Na especialização que havia nos engenhos os escravos
mais valorizados eram os que trabalhavam na purga, mestres de açúcar,
supervisores, carpinteiros, ferreiros e ferramenteiros.[1] Stuart
Schwartz (figura) mostra que o treinamento em ocupações especializadas na indústria de
açúcar ou em ofícios como carpintaria, caldeireiro, calafates, carreiros,
tacheiros, marinheiros, lenhadores, ferreiros, marceneiros, entre outros[2] permitia
o escravo juntar um pecúlio, que poderia usar para compra de sua alforria o que
servia como instrumento para adquirir maior produtividade, embora os dados
disponíveis indiquem que o número de alforriados sempre foi muito baixo,
inferior a 1% [3] e
ainda assim o escravo alforriado corria o risco de ser reescravizado.[4] Segundo Robert
Slenes no início da década de 1870 a estimativa para “todo o Brasil” de 6,3
escravos alforriados a cada 1000 (ou seja, 0,63%) é para as treze províncias
que oferecem dados; para São Paulo e Rio de Janeiro, as estimativas são de 4,8
e 3,4/1000. Estas estimativas são subestimativas, pois os dados oficiais sobre
alforrias são menos completos do que os dados sobre população.[5] No
convento do Carmo em Salvador há o registro de um escravo alforriado que foi
reescravizado por calúnias proferidas quanto a seus antigos proprietários
religiosos. [6] John
Mawe em visita a Minas Gerais observa que os escravos recebiam um prêmio ao
encontrar um diamante: “quando uma gema entre oito e dez quilates é
encontrada, o negro recebe duas camisas novas, um terno completo, com chapéu e
uma bonita faca”[7], em
alguns casos o escravo era alforriado por ter encontrado determinada quantidade
ou valor em ouro ou diamantes.[8] Nesses
casos conforme previa a legislação em vigor, o proprietário seria indenizado
pelas autoridades em 400 mil reis.[9] Por volta
de 1780 havia no Brasil cerca de 400 mil negros libertos o que correspondia a
cerca de um quarto de toda a população escrava.
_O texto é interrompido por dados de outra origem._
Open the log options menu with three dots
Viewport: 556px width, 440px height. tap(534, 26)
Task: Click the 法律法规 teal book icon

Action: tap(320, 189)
Em 1800 esse percentual aumenta
para 30%.[10] O
forro Antonio Alves Guimarães deixou patrimônio avaliado em 412 mil reis[11]. Jorge
Caldeira cita a taxa brasileira de alforriados de 5% a meio caminho entre Cuba
com 13% e Estados Unidos com 1%.[12] Robert Slenes
mostra que a taxa de alforriados no Império (0,63%) era cerca de catorze vezes
maiores do que no sul dos Estados Unidos por volta de 1850. Stuart Schwartz
destaca o mito ainda persistente de que os arquivos da escravidão foram todos
destruídos. A coleção notarial da cidade de Salvador inclui 1.384 volumes que
cobrem o período de 1664 a 1915. Apesar de algumas lacunas, a série é
virtualmente contínua de 1684 até o fim da escravidão em 1888. Entre 1684 e
1745, 48 por cento (553/1160) das alforrias amostradas foram obtidas mediante
pagamento ao proprietário de escravos ou seus representantes legais, de modo
que há uma relação direta das alforrias com o preço dos escravos no mercado. Stuart
Schwartz mostra que em 3% dos casos estas alforrias foram pagas com outro
escravo, o que revela a possibilidade de escravos terem escravos como patrimônio.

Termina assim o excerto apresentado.